I don’t know about you, but there has been plenty going on of late that I’d much prefer were otherwise. This includes struggles on the global, national, and personal front; they take turns, it seems, in weighing most heavily on my heart. I notice how the extended darkness, and cold, and pervasive, and, at times, forced gaiety of the season can seem to amplify the weight of the challenges we face individually and collectively.
Part of my family’s tradition is the celebration of Christmas. We put up lights–lots of them–outdoors, indoors, on trees, wreaths, stars, mantle. They are a large part of the delight of the season for me, bringing as they do, such cheeriness, warmth, and illumination. Lately, my practice has been to sit in the wee hours of the morning, with the glow of lights in front of me. The deep darkness outside becomes a cloak that I draw around me for support and comfort. In the stillness, I settle, opening to the pangs of grief for the pain in our world that manifest as tension in my chest, a tugging heaviness that pulls just above the solar plexus. I follow the breath in and out. Filling, emptying. I hear the words: “This is what ‘whole’ and ‘complete’ looks like right now.”

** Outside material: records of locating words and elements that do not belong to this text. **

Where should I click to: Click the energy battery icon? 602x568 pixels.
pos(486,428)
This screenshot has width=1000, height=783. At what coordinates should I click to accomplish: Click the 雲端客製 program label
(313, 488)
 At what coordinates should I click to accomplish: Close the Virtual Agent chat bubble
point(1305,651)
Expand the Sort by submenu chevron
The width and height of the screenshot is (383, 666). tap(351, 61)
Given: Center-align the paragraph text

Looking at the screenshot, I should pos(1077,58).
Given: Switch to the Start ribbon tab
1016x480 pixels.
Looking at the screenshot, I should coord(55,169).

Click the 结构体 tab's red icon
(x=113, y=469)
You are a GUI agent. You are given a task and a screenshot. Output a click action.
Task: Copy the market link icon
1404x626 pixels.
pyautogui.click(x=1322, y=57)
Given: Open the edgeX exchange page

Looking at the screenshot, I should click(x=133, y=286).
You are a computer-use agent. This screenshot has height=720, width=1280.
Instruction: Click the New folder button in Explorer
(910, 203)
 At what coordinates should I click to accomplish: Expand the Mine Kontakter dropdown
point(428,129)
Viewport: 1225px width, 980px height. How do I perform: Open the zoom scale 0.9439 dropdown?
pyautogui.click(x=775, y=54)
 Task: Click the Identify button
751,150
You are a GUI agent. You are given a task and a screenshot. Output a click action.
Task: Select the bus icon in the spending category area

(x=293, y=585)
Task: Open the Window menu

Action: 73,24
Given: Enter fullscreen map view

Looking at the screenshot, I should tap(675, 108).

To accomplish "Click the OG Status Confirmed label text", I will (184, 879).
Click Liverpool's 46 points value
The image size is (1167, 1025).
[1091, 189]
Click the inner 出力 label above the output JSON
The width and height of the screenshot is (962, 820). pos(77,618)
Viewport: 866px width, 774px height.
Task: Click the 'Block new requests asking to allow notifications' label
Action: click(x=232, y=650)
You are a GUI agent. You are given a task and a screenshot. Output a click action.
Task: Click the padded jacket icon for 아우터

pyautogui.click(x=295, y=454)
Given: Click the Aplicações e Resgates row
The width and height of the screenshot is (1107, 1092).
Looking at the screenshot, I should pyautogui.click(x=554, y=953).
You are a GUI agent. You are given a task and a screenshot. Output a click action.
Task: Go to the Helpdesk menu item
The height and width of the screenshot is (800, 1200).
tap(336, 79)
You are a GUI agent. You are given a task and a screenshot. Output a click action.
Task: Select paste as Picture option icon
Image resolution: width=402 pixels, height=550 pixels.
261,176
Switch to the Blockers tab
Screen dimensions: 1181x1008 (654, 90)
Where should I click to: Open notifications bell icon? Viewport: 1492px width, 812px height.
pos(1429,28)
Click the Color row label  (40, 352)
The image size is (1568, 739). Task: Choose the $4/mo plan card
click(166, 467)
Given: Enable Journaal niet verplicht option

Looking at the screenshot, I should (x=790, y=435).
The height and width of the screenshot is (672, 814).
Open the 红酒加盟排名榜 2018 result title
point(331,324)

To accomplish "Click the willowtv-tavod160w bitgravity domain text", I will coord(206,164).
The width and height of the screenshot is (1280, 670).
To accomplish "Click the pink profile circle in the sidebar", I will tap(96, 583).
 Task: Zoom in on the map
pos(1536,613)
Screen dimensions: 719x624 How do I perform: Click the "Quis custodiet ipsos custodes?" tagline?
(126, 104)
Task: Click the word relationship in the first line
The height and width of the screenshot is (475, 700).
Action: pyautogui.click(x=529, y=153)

It was Melissa Blacker (www.melissablacker.com), former co-Director of Professional Training at the UMASS Center for Mindfulness, Zen priest, and long-time mentor and guide, who said this to me several years ago while I was in the midst of intense distress and a flare-up of what had not yet been diagnosed as chronic Lyme disease. It landed as a powerful instruction, reminding me of what is so easy to forget when in pain, grief, despair: I am already larger than the distress I am experiencing. I am larger than any emotion, thought, illness or loss that is arising. From this largeness, wholeness, it might be possible to hold what’s here, and not feel diminished by it. It might just be possible to enter, again, into full engagement with the world, with all its’ sorrows and joys, and do what we can to alleviate suffering, injustice, hatred and confusion, out of kindness and with love.
As we head into the holidays marking the close of one year, and the brand new start of another, my wish for you is to come back, again and again, to the felt sense of your own vast heart. Stillness and silence are reliable doorways in. So are singing, laughter, walks in nature, the sight of snow. Re-entering this spaciousness, may you know, again, who you already are: radiantly whole, and utterly complete, whatever that might look like right now.